How to Buy a Primary Sump Pump
Home centers sell a confusing array of sump
pumps that range from $50 to $250. But don't
despair. We've reviewed all the specs, talked
to the engineers and boiled it down to five
simple buying tips:
1. Horsepower means nothing. It's the pumping
volume in gallons per hour (GPH) that
counts. Check the capacity of your current
pump. If your current pump keeps up with the
flow during the heaviest rainstorms, buy that
capacity again. If not, buy a pump with a higher GPH rating. To find your current
pump's rating, locate its make and model number on the label and find the specs
on the manufacturer's Web site.
2. Check the “head” on the manufacturer's GPH rating. Head is the height that
water has to be lifted from the pump to the horizontal discharge pipe. More height
means harder work for the pump. The GPH rating on most good-quality pumps
includes the head (typically 10 ft.). But some manufacturers rate pump capacity
without head (“3200 GPH at 0 head” for example). That gives an unrealistic—and
misleading—estimate of pump capacity.
3. Spend the money to get a quality sump pump. Look for a caged or vertical
float switch, a motor with a UL and a CSA rating, and a pump made with a stainless
steel, cast aluminum or cast iron impeller and pump body. Avoid pumps made
from epoxy-coated parts.
4. Buy an energy-efficient pump.
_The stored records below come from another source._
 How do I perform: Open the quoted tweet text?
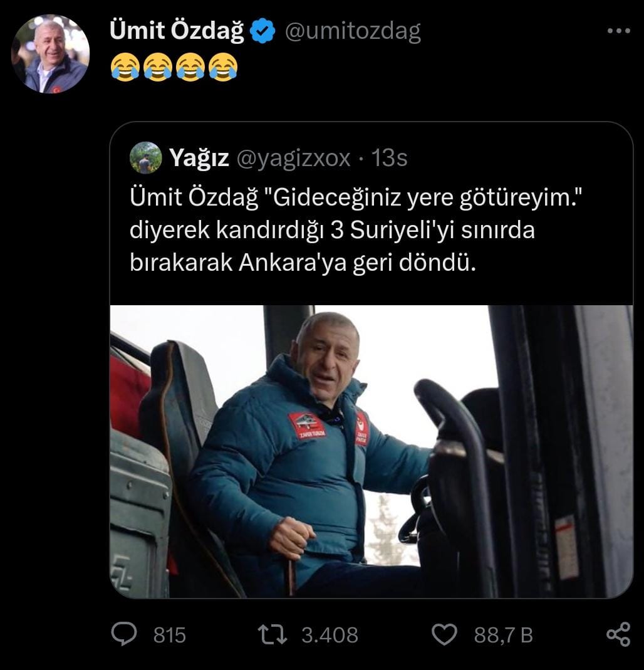click(x=356, y=230)
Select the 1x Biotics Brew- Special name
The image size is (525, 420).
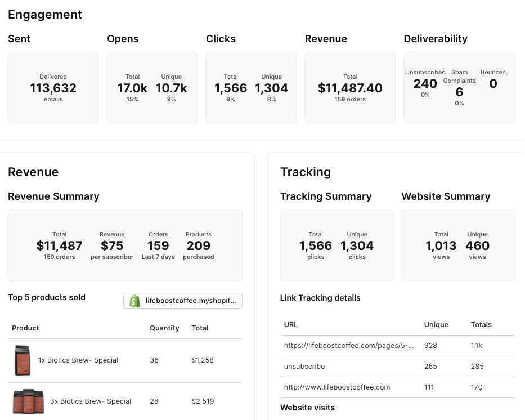click(78, 360)
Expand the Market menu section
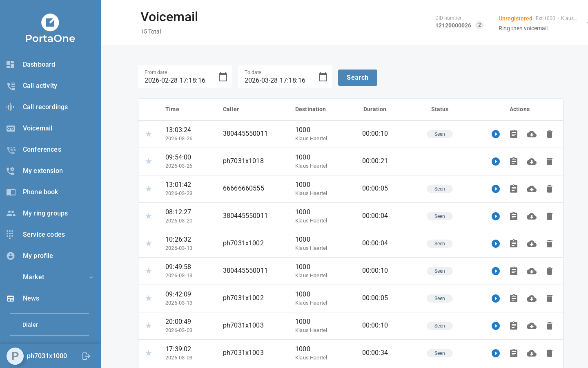This screenshot has width=588, height=368. click(91, 277)
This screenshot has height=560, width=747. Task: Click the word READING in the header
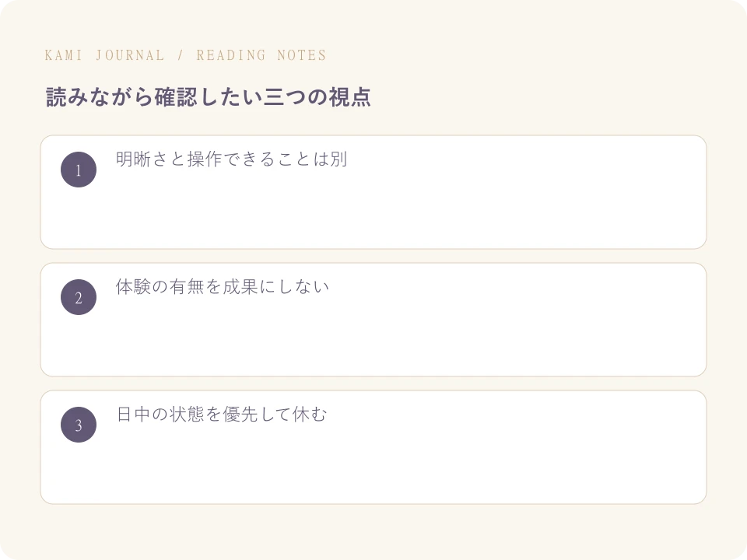tap(231, 55)

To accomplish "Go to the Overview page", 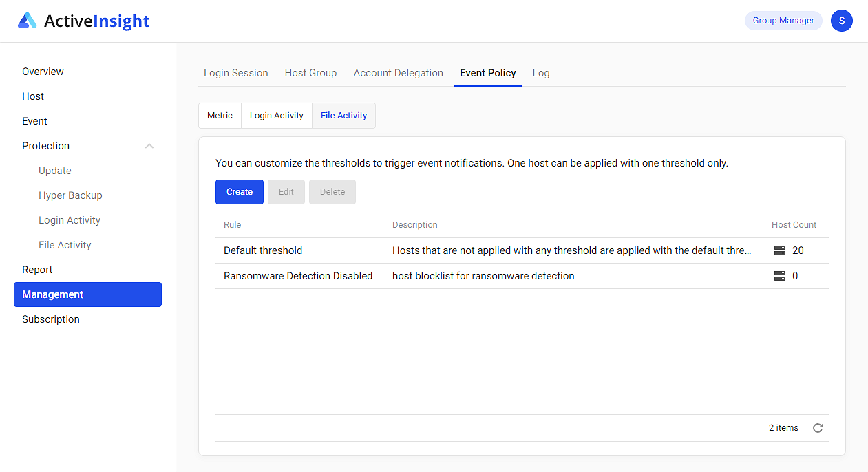I will tap(43, 71).
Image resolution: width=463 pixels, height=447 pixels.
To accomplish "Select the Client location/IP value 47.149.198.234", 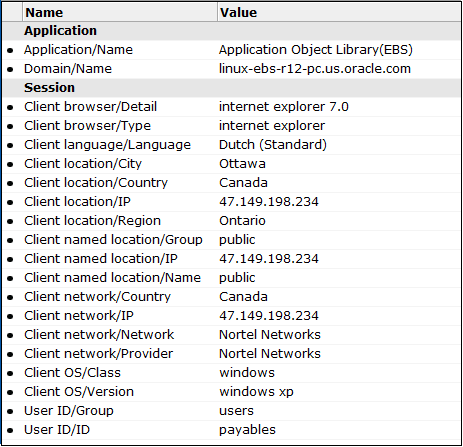I will 269,202.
Once you find a pump with the correct GPH
rating, look for a model that consumes the fewest amps. This isn't about saving
electricity; high-amp pumps run hotter and burn out the float switch faster.
5. If your sump accumulates gravel or sand, buy a “top suction” pump that's “solid
passing” to prevent a stall/burnout caused by trapped gravel. Or raise a “bottom
suction”-style pump on a few bricks to keep it off the bottom of the sump.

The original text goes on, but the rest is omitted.